_Activity_. Only one stretch of the records below is wanted: the lines from the one holding "如何配置Git以便在Java服务中下载代码来运行单元测试？ (133, 1565)" through the one holding "据说在家办公的程序员是这样写代码的？ (96, 2081)". Return it exactly, both ends included.

Data items:
______
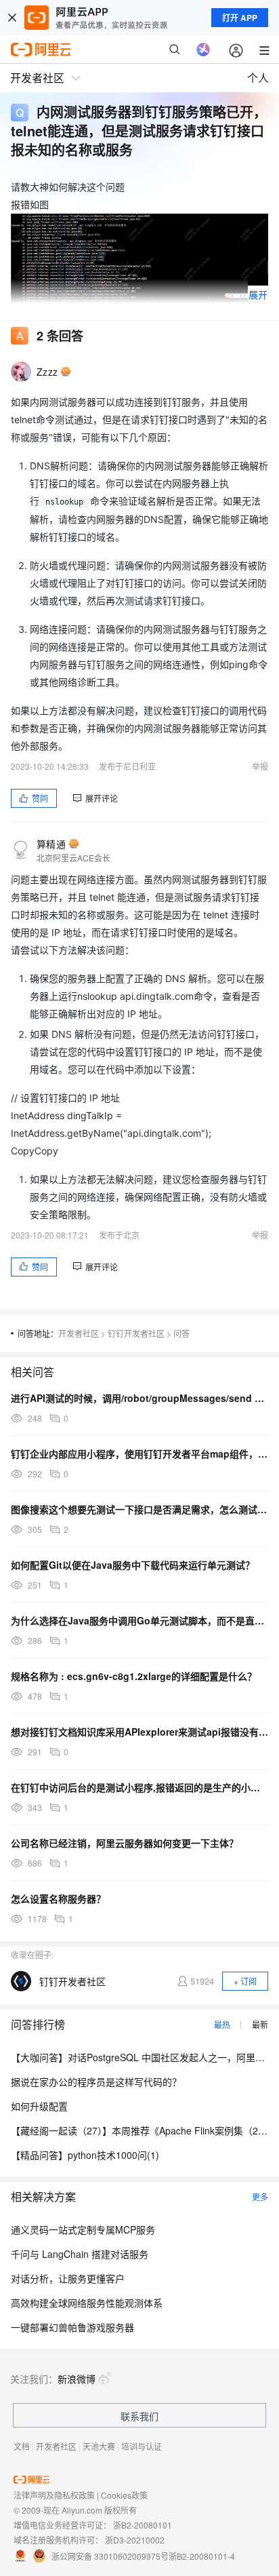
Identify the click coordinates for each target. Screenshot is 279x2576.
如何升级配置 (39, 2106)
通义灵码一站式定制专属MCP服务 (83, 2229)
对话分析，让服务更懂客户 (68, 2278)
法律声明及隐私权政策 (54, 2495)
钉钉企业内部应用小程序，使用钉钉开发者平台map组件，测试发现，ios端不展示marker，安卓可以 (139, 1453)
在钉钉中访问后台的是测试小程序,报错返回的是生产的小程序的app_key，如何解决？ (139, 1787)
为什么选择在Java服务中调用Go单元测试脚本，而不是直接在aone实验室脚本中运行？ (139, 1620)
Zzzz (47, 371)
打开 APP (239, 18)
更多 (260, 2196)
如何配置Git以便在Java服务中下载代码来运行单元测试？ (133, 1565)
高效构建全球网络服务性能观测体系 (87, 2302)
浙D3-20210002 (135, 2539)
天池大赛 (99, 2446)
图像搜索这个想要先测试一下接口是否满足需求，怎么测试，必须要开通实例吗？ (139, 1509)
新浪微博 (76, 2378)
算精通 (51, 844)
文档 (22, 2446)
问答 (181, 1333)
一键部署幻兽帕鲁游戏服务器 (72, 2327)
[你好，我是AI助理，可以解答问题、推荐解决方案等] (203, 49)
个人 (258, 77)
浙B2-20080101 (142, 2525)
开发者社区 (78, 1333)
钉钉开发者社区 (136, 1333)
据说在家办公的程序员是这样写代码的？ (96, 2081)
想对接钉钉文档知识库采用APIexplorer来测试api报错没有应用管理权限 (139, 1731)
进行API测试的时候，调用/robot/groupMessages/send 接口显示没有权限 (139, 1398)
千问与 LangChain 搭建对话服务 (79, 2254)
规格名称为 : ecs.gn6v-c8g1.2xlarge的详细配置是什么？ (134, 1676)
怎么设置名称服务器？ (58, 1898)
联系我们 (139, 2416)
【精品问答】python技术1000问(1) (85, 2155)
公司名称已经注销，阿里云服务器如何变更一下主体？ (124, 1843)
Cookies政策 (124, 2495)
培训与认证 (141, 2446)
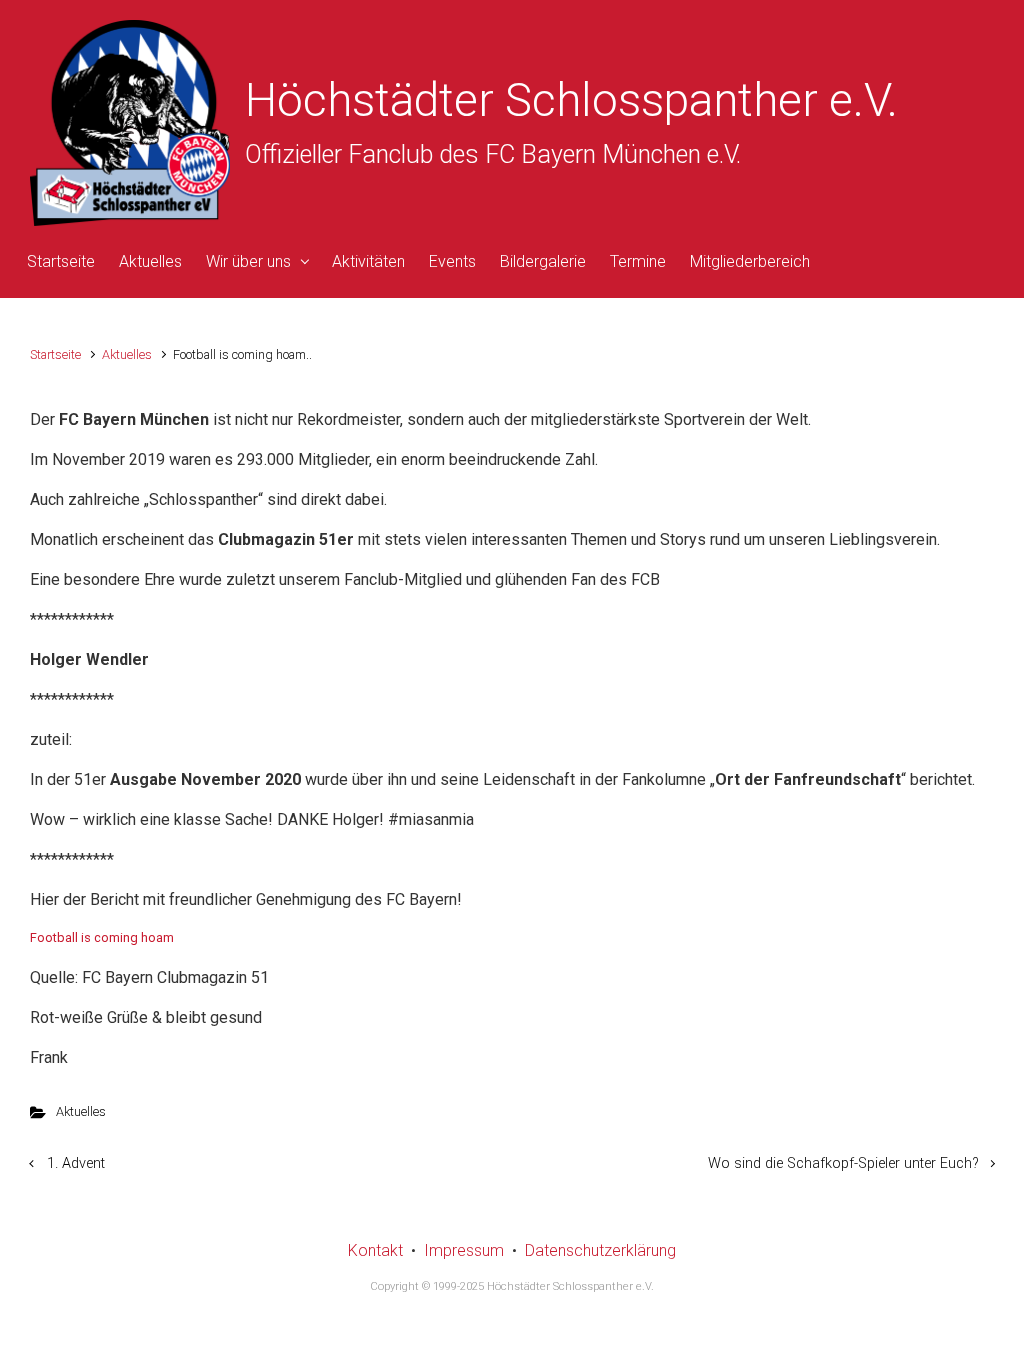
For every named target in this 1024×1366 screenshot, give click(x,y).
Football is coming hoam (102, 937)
______
_Task solution_.
如何配置Git以便在Java服务中下载代码来运行单元测试？ (133, 1565)
高效构建全球网络服务性能观测体系 (87, 2302)
浙D3-20210002 (135, 2539)
天池大赛 (99, 2446)
图像搜索这个想要先测试一下接口是否满足需求，怎么测试，必须要开通实例吗？ (139, 1509)
新浪微博 (76, 2378)
算精通 (51, 844)
文档 (22, 2446)
问答 (181, 1333)
一键部署幻兽帕鲁游戏服务器 (72, 2327)
[你好，我是AI助理，可以解答问题、推荐解决方案等] (203, 49)
个人 (258, 77)
浙B2-20080101 (142, 2525)
开发者社区 (78, 1333)
钉钉开发者社区 (136, 1333)
据说在家办公的程序员是这样写代码的？ (96, 2081)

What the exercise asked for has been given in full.